Да, будут потерянные данные, да, пользователи будут терять пароли. Но это будут единицы! А вот те, кто с помощью телемедицины сможет выжить — их будет колоссальный объем. "Боярышник" (история с отравлением в Иркутске. — Прим. ТАСС) — это вообще мелочи на фоне того, как люди в регионах занимаются своим здоровьем, как ходят в больницы и как их там лечат.

— Наши специалисты по кибербезопасности, на ваш взгляд, высокого уровня?

— Очень приятно разговаривать с нашими безопасниками, они признанные в мире специалисты.

— А как должна работать система по борьбе с киберпреступностью?
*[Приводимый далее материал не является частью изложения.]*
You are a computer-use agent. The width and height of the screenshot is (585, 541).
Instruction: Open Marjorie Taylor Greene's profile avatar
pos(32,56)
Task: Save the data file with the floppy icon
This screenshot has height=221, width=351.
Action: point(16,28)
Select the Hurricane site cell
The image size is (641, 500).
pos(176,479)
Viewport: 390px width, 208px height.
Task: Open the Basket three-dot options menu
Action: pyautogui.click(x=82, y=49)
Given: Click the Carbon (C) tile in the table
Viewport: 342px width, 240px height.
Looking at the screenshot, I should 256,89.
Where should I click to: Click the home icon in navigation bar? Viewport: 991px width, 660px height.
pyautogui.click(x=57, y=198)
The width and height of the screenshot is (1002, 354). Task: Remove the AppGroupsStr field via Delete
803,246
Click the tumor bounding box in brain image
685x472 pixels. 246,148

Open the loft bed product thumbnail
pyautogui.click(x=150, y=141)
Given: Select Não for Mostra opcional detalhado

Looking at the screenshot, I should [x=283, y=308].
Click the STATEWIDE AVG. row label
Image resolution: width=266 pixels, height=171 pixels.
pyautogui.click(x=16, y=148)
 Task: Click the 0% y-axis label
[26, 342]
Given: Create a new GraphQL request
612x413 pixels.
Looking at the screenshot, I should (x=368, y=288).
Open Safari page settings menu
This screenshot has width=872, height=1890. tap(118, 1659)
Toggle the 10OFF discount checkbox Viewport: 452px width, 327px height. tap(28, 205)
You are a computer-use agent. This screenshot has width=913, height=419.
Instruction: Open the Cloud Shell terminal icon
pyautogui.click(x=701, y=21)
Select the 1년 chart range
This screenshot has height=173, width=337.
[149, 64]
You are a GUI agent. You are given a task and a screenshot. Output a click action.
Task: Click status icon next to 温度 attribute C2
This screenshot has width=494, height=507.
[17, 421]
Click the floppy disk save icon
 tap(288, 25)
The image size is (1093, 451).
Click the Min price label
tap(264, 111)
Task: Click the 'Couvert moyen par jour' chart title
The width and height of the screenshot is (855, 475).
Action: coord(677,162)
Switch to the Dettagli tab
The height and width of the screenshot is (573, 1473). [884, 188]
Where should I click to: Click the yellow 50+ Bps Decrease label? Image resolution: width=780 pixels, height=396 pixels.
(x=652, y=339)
— Все наше право посвящено безопасности. Все кодексы построены на безопасности, это накапливалось тысячелетиями. На что бы вы ни посмотрели — границы, деньги, векселя — все служит безопасности! И то, о чем мы сейчас говорим, — это история всего лишь трех- или пятилетней давности. Но современный прогресс со своими новыми угрозами нас просто провалил в эту нишу. Мы вдруг поняли, что, хотя все это время и строили безопасную жизнь, мы внезапно оказались как будто на новой планете.

Все дошло до всех внезапно, все вдруг поняли, что такое большие данные и что за ними кроется. Поэтому история с кибербезопасностью гораздо сложнее, чем кажется. Но она оптимистична, я не думаю, что займет тысячи лет. У нас их просто нет!

Сейчас все идет очень быстро. Я думаю, что выработка правил в отношении кибербезопасности займет лет пять, но сейчас это одна из самых серьезных проблем.